CUDA out of memory on 8 V100-s while finetuning on different dataset. Batch size 6, seg length 12k. #104

deepconsc · 2019-03-14T22:53:41Z

After days of different approaches, we've decided to finetune the NVIDIA pre-trained model on different language dataset. We're running model on 8 V100-s with 16GB of VRAM.
Our dataset was recorded at 48kHz, and then downsampled to 22050.
Checkpoint is converted.
Additionally, while getting out-of-memory errors on 8 GPUs, we've decreased the batch size to 6, and segment length to 12000.
Even now, 3 of 8 GPUs die, and batches are distributed on 5 of them. Training time has been increased drastically.

Any thoughts from collaborators/contributors?

batikim09 · 2019-03-15T07:15:07Z

Hi, I'm using a single Tesla V100 (32GB). For this size of VRAM, the maximum batch size is 8. I haven't faced out-of-memory yet. I also did not change any architecture.
Do you mean the batch of 6 for each V100? then, total batch is 48?

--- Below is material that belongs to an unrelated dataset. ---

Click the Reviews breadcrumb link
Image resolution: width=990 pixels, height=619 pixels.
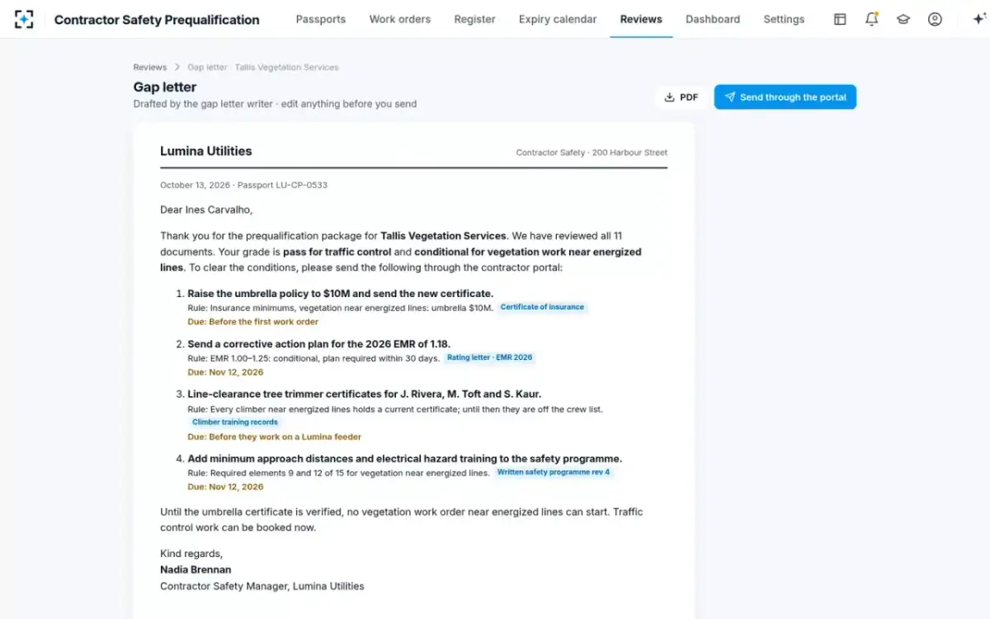[150, 67]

As a reference, the original paper used 3 x 8, total batch size is 24.
Since your each VRAM is 16GB, a batch of 6 for each card sounds too big.

I aslo found it is a sort of difficult to reproduce a good quality when I use a different data set. Using pre-trained model seems reasonable than learning from scratch.

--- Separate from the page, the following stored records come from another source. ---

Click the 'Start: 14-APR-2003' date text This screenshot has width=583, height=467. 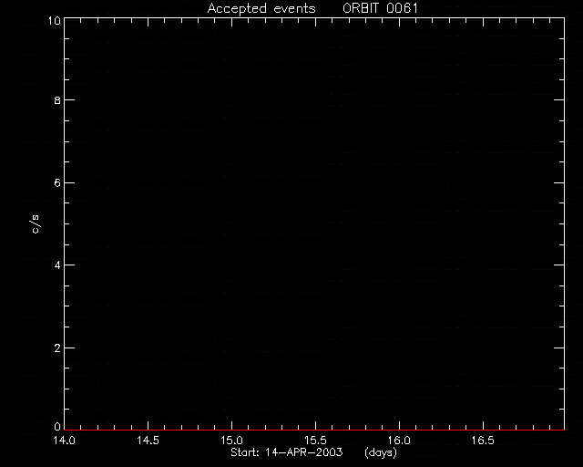[x=287, y=452]
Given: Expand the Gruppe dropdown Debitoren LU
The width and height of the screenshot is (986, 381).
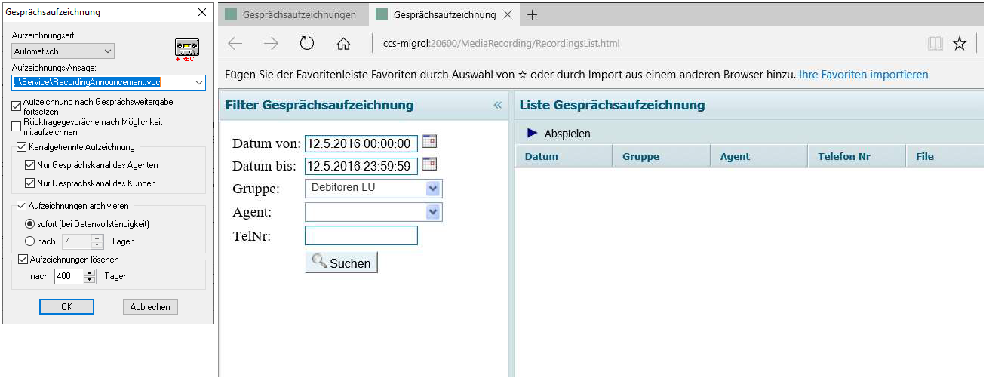Looking at the screenshot, I should (x=433, y=188).
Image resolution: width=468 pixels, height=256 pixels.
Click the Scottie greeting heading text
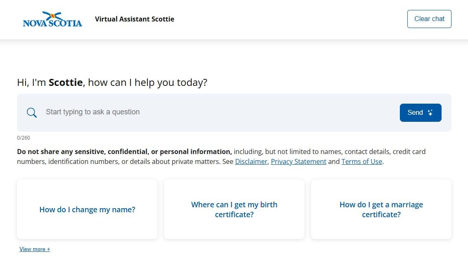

deepconsc · 2019-03-15T14:31:07Z

@batikim09 Hey there!

I mean batch size of 6 for total cluster, 8 GPUs.
Using pre-trained model seems the most convenient way, for sure. But, I'm struggling with the parameters.
I'm trying to get an increased RAM on gcp image rn, and will test in couple of hours.
In case it throws errors again, I'm planning to keep the segment length the same, but decrease the channels from 512 to 256, as mentioned by one of the collaborators, it increases the training time almost 4x, without giving up too much quality.

deepconsc · 2019-03-15T19:58:59Z

Here it goes - I've been debugging on different images with different batch sizes, including Tesla V100's & Tesla K80s. I've converted the model, and tried to fine-tune it on different language dataset.
After executing distributed.py, I've been analyzing the nvidia-smi function with watch, and wrote down how the VRAM loads are being changed over time.
Every time it threw CUDA out of memory errors.

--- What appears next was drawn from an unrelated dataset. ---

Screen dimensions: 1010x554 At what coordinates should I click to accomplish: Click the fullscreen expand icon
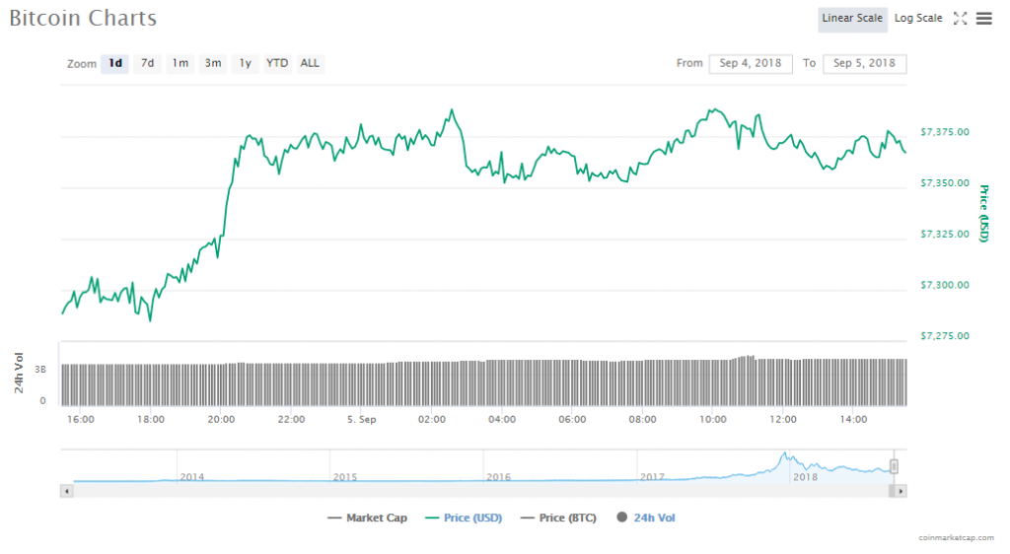click(x=960, y=19)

Rn, model is running on 8 Tesla K80's, with batch size 1, channels = 512, segment length 16k.
Teslas on GCP have 12GB of VRAM (11441MiB), and the model with above-mentioned config is taking 10312 MiB from each of them. - Model is running.

Initial thought is that distributed.py multiplies the batch size by the amount of GPUs, and executes it in parallel, so that every GPU is taking the load of the batch size written in config.json.

P.S. the load of each GPU increased to 11336 MiB while writing this comment.

@rafaelvalle please, have a look at this, maybe it's helpful, but I'm not expert in pytorch anyway.

rafaelvalle · 2019-03-16T01:07:05Z

Hard to say. With this repo we're able to train on 8 V100.
Have you tried a different version of pytorch?
Are you able to run with batch size 3 and segment length 16000?

deepconsc · 2019-03-16T01:09:22Z

hm, not a chance. It only worked for 1 batch size, and segment length was the same (16k).
I've not tried different version of pytorch, would you suggest any of them specifically?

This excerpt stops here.